Most people don’t know about this shameful DoD duplicity. But I am sure Joshua remembers. I strongly suspect the real reason he declined to travel on a US plane is a credible reason related to his knowledge of the less well known elements of the DoD’s record.
Maybe your friend, the talking dog, will interview him, when he gets back.
Cheers!
...on October 13th, 2017 at 3:21 am
Andy Worthington says...
Fascinating. Thanks for that update on the story of Joshua Boyle, his wife Caitlan Coleman, and their three children, arcticredriver. I see, interestingly, that, in 2009, he stated that “anything related to terrorism on Wikipedia, I wrote, pretty much.” I didn’t know that!

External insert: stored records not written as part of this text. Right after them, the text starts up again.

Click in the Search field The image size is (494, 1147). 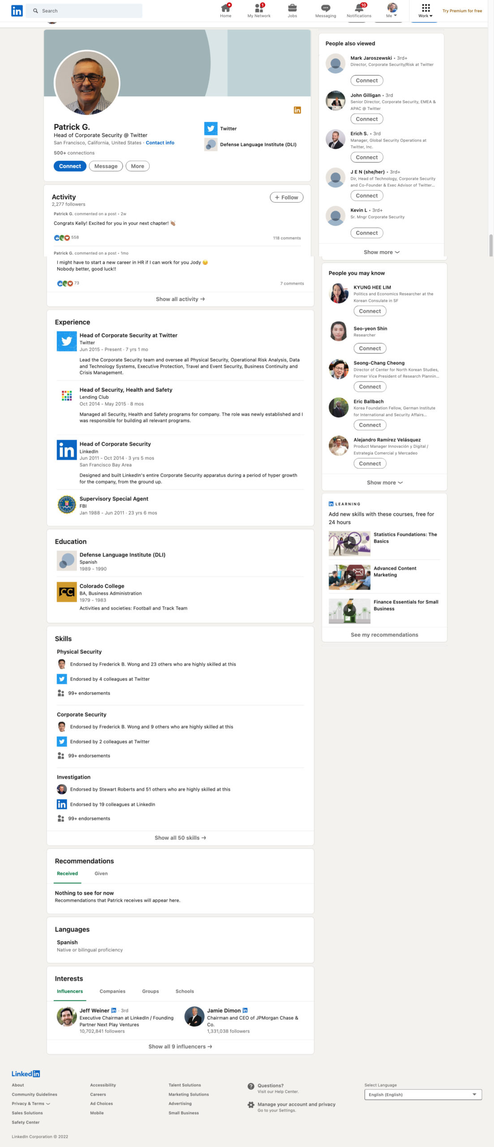point(84,11)

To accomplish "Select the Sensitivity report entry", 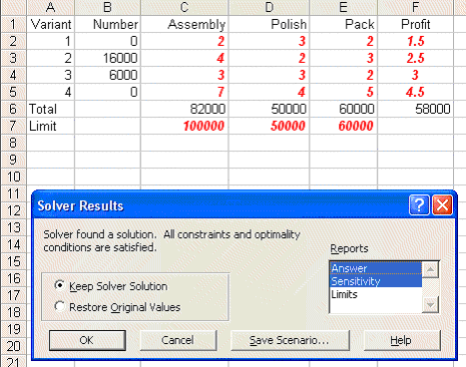I will (376, 281).
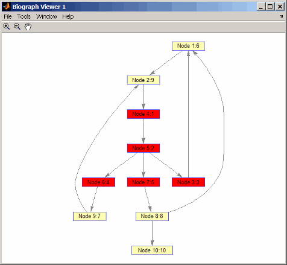Select the red Node 5:2 box
The image size is (287, 265).
point(144,148)
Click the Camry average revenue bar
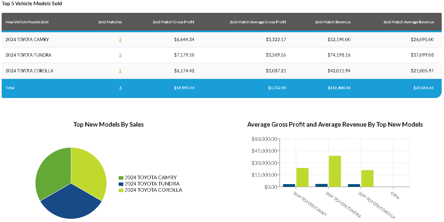Image resolution: width=444 pixels, height=222 pixels. 302,177
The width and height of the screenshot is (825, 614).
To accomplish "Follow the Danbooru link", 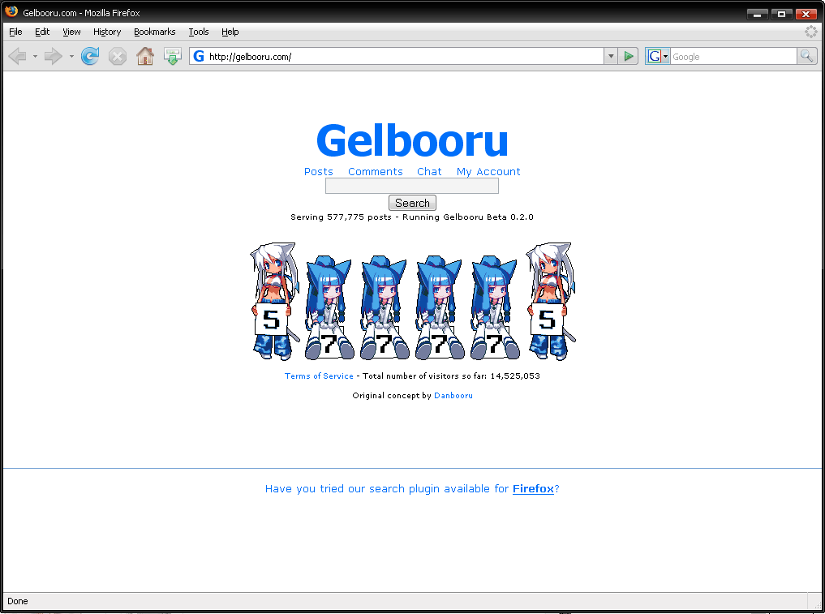I will pos(453,396).
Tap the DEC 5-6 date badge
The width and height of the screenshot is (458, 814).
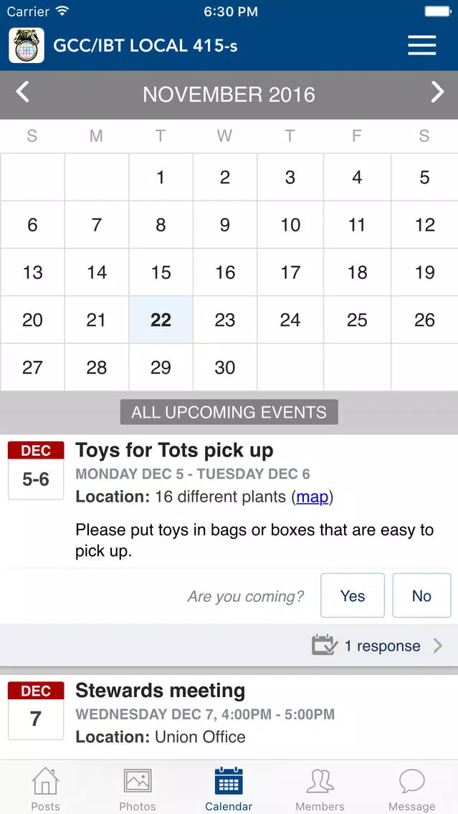click(x=36, y=470)
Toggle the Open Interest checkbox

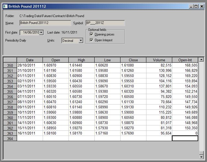pos(91,40)
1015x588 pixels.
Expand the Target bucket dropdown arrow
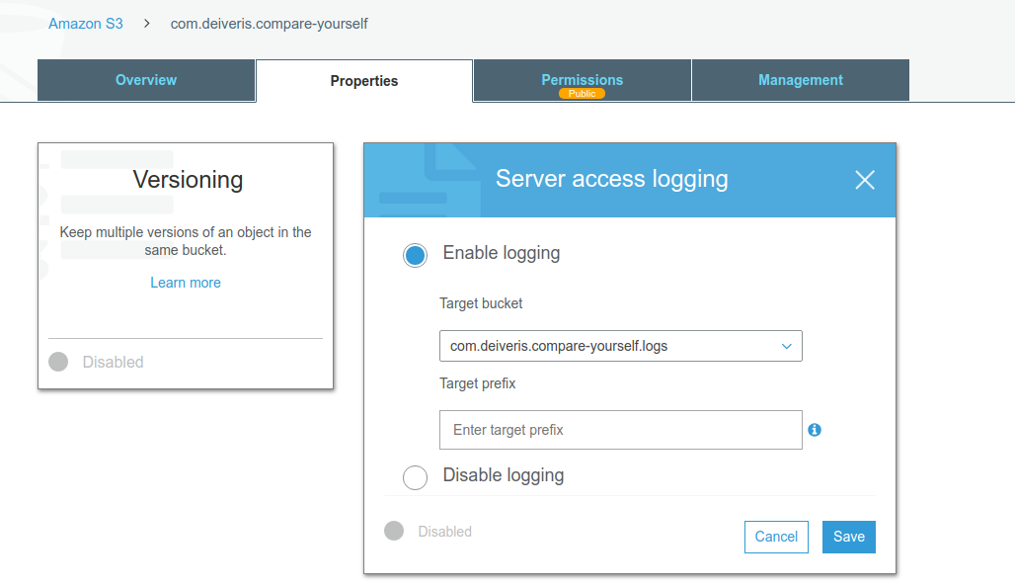tap(787, 347)
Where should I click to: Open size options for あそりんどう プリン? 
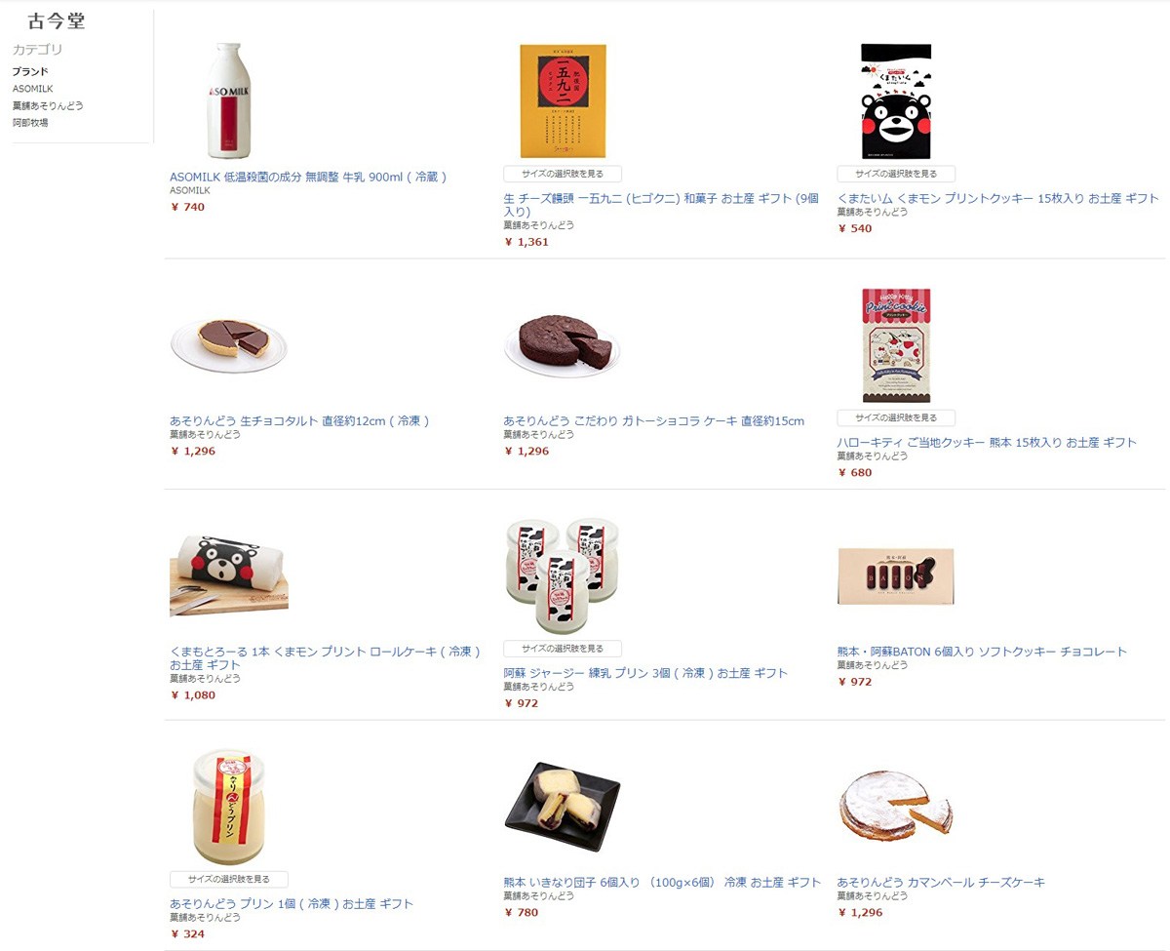(x=229, y=880)
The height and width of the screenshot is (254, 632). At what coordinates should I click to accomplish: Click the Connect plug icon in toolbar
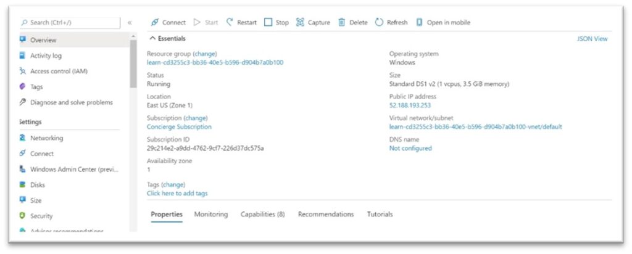point(155,23)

As for his reasons for fearing the US, I can see no reason to dispute your story. Anyone who has looked closely at the Guantanamo story knows about the US’s horrendous betrayal of the men freed from a Taliban jail only to end up in Guantanamo, including two men who then, incidentally, became prodigious liars in Guantanamo, falsely implicating other prisoners in al-Qaeda-related activities.

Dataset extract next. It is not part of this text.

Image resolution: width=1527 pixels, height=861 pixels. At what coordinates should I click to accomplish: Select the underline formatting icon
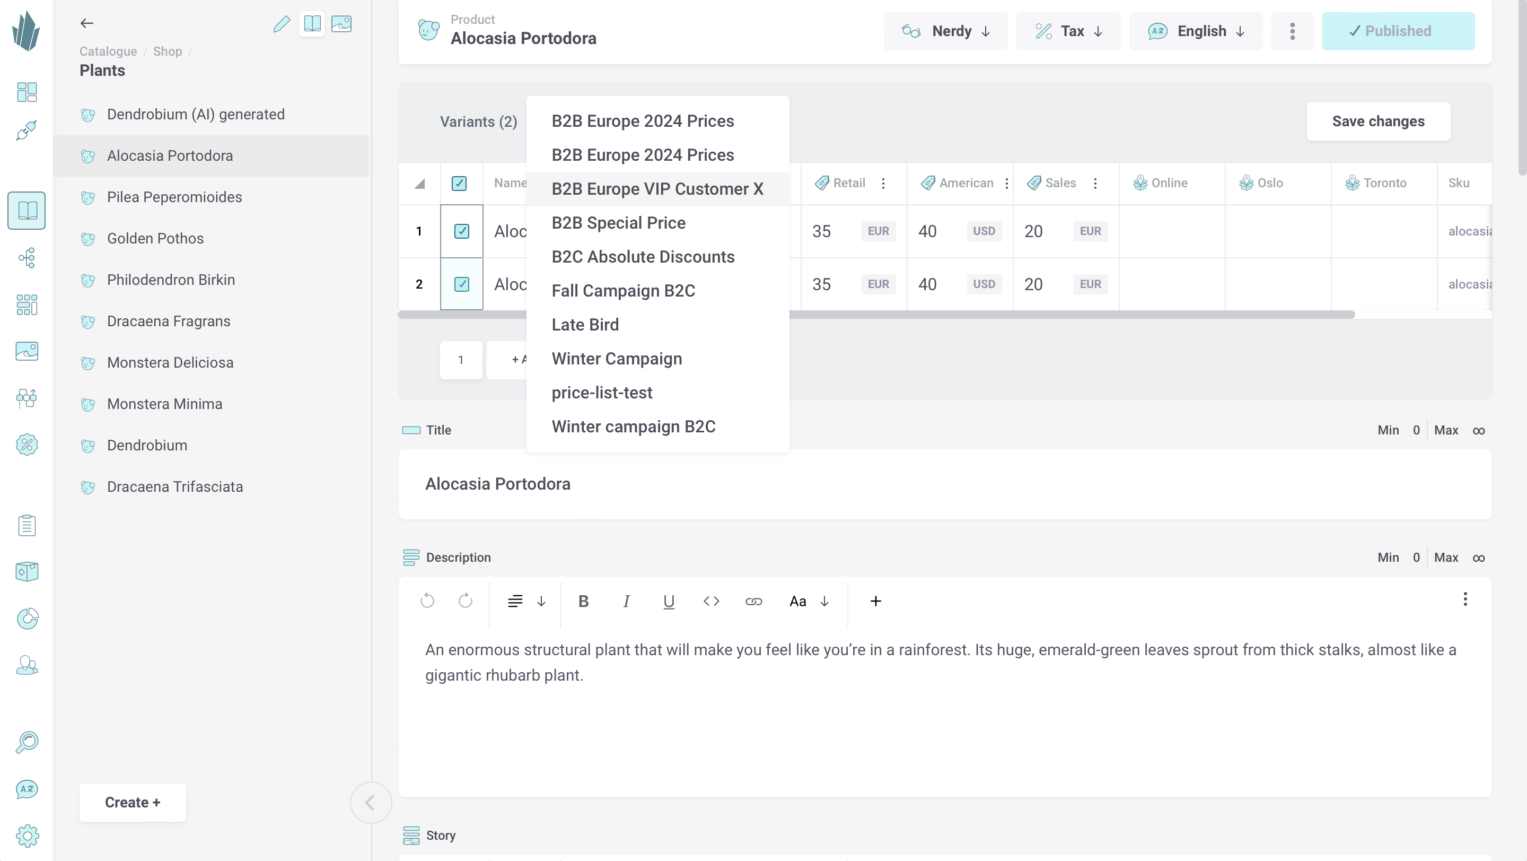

We also know, of course how inept US intelligence was when it came to Afghan prisoners, with, by my reckoning, up to two dozen men sent to Guantanamo who had actually been working with the Americans, and how, in Pakistan, the US repeatedly kidnapped innocent people in house raids.
...on October 13th, 2017 at 8:05 am
arcticredriver says...
Last night’s CBC News reported that Joshua said he would never have refused a ride on any plane that would carry him closer to home. The reporter then attributed the assertion that he had refused to board a US plane to CNN. But Canada’s Global News also reported this.
Joshua’s statement also contained a shocking account of the Haqqani killing a daughter, when he wouldn’t agree to perform some act they wanted of him. He said they then raped his wife.
Shocking
...on October 14th, 2017 at 1:18 pm
Andy Worthington says...
Yes, a shocking story, arcticredriver.
From the Guardian’s report:
“The stupidity and the evil of the Haqqani network in the kidnapping of a pilgrim … was eclipsed only by the stupidity and evil of authorising the murder of my infant daughter,” Boyle said, in a calm voice which cracked at the mention of the child.
“And the stupidity and evil of the subsequent rape of my wife, not as a lone action, but by one guard, but assisted by the captain of the guard and supervised by the commandant.”